*Description of the task:* Set down, please, exactly the lines below that run from the line with "How do I perform: Click the 12162元/平米" to the line with "You are a computer-use agent. The image", both lines included.

Start of Material supplied

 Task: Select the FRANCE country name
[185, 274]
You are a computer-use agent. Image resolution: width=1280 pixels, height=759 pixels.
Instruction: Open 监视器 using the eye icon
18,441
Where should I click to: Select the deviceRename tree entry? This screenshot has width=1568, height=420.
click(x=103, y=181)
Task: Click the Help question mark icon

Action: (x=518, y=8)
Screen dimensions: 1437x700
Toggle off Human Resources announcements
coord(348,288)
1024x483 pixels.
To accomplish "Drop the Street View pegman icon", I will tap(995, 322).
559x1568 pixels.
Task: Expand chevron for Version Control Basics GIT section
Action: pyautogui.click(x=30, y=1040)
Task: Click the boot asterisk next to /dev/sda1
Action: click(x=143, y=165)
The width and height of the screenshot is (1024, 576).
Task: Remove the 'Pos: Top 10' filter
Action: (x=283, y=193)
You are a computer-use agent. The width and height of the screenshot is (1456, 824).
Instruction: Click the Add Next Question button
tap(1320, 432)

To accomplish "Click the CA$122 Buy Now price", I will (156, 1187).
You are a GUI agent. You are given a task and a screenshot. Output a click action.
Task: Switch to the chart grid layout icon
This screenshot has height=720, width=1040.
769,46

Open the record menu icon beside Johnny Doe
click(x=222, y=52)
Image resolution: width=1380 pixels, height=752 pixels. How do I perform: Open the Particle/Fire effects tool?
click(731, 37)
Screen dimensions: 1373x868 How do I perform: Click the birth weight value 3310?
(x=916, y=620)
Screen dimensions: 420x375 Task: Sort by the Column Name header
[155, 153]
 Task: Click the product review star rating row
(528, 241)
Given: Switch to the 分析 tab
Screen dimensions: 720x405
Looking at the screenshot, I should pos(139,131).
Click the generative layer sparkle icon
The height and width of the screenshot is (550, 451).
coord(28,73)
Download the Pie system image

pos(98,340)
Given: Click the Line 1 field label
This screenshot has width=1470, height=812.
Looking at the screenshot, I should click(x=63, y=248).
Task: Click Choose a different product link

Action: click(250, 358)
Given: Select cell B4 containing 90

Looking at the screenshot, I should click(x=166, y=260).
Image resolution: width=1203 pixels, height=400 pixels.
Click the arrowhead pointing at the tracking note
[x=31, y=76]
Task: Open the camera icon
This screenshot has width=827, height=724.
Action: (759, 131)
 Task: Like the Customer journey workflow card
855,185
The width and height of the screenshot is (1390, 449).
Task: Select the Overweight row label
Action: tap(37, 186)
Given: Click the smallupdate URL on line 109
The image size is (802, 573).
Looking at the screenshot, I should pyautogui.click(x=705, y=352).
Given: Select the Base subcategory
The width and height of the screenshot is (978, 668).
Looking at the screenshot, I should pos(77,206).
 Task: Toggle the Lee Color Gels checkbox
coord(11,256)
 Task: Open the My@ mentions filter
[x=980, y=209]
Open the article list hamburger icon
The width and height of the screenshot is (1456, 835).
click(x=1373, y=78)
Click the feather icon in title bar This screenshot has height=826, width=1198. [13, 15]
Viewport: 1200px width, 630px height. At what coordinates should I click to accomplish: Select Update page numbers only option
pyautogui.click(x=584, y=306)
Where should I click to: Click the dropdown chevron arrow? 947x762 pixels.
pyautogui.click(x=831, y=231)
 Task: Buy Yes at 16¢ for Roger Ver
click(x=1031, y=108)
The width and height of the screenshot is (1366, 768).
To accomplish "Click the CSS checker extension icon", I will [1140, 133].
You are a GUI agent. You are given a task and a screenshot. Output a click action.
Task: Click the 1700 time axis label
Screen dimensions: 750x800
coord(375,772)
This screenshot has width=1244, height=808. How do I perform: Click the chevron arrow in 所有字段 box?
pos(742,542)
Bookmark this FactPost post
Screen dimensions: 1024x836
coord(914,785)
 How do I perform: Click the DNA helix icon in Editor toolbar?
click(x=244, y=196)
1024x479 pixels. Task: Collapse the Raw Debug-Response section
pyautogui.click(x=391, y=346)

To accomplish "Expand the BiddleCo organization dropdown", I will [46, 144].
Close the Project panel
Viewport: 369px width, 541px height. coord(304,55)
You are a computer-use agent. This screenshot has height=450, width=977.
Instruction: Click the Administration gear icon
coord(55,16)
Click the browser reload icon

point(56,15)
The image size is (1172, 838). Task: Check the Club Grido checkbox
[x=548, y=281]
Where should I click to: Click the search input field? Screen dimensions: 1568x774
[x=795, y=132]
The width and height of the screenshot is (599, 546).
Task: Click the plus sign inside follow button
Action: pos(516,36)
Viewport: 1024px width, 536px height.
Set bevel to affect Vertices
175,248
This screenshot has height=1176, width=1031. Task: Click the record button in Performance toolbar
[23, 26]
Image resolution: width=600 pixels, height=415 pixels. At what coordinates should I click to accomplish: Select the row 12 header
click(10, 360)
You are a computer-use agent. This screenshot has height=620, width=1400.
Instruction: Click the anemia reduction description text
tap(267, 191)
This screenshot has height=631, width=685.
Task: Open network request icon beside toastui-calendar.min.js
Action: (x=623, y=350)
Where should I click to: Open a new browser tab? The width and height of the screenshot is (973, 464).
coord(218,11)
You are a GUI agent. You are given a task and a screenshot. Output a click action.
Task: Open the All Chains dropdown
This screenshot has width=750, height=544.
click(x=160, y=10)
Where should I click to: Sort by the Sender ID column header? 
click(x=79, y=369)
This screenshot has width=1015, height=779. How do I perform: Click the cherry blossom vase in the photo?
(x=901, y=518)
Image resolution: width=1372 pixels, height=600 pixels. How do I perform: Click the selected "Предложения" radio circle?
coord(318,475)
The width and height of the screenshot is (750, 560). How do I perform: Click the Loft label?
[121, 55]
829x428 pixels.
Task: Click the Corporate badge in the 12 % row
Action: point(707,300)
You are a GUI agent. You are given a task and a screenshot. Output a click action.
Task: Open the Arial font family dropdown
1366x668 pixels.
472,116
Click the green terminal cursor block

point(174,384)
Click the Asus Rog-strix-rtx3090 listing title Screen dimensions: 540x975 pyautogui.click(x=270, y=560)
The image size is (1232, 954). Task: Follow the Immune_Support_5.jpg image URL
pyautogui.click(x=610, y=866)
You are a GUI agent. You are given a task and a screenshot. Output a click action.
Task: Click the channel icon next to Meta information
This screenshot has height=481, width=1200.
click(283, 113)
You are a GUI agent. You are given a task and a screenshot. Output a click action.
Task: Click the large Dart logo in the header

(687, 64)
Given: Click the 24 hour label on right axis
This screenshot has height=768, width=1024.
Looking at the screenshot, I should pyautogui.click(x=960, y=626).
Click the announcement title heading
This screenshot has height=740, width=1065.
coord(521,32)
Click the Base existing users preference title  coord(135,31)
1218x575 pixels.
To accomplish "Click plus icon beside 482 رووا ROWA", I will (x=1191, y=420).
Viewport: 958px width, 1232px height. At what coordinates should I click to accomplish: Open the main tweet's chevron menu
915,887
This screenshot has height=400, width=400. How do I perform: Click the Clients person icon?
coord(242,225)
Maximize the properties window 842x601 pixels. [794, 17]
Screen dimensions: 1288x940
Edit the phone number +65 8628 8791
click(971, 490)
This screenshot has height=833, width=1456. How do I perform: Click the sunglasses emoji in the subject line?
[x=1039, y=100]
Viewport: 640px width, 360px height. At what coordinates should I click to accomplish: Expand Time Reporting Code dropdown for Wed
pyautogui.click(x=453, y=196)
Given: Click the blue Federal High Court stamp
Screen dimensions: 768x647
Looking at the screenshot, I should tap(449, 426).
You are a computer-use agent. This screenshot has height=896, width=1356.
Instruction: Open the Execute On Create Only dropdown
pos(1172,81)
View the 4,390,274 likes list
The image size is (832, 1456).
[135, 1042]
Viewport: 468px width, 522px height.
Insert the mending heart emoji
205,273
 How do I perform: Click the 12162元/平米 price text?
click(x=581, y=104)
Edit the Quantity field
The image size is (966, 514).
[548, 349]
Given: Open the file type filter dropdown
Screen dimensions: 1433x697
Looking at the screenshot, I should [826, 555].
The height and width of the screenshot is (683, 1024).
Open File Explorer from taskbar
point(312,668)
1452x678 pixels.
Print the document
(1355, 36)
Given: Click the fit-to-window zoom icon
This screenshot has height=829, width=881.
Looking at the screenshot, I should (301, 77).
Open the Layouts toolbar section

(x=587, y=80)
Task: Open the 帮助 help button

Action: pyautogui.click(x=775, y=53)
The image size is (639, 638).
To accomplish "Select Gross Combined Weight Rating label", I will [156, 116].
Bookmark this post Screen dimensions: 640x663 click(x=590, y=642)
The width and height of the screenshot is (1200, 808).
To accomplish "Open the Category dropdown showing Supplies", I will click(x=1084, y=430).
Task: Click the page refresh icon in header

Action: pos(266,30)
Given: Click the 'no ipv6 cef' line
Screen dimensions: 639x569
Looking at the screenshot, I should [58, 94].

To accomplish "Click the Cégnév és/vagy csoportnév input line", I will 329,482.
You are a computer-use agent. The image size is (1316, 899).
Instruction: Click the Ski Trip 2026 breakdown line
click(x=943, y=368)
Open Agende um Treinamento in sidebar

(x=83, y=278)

End of Material supplied

*Solution to the exercise:*
 How do I perform: Click the 12162元/平米 price text?
click(x=581, y=104)
Edit the Quantity field
The image size is (966, 514).
[548, 349]
Given: Open the file type filter dropdown
Screen dimensions: 1433x697
Looking at the screenshot, I should [826, 555].
The height and width of the screenshot is (683, 1024).
Open File Explorer from taskbar
point(312,668)
1452x678 pixels.
Print the document
(1355, 36)
Given: Click the fit-to-window zoom icon
This screenshot has height=829, width=881.
Looking at the screenshot, I should (301, 77).
Open the Layouts toolbar section

(x=587, y=80)
Task: Open the 帮助 help button

Action: pyautogui.click(x=775, y=53)
The image size is (639, 638).
To accomplish "Select Gross Combined Weight Rating label", I will [156, 116].
Bookmark this post Screen dimensions: 640x663 click(x=590, y=642)
The width and height of the screenshot is (1200, 808).
To accomplish "Open the Category dropdown showing Supplies", I will click(x=1084, y=430).
Task: Click the page refresh icon in header

Action: pos(266,30)
Given: Click the 'no ipv6 cef' line
Screen dimensions: 639x569
Looking at the screenshot, I should [58, 94].

To accomplish "Click the Cégnév és/vagy csoportnév input line", I will 329,482.
You are a computer-use agent. The image size is (1316, 899).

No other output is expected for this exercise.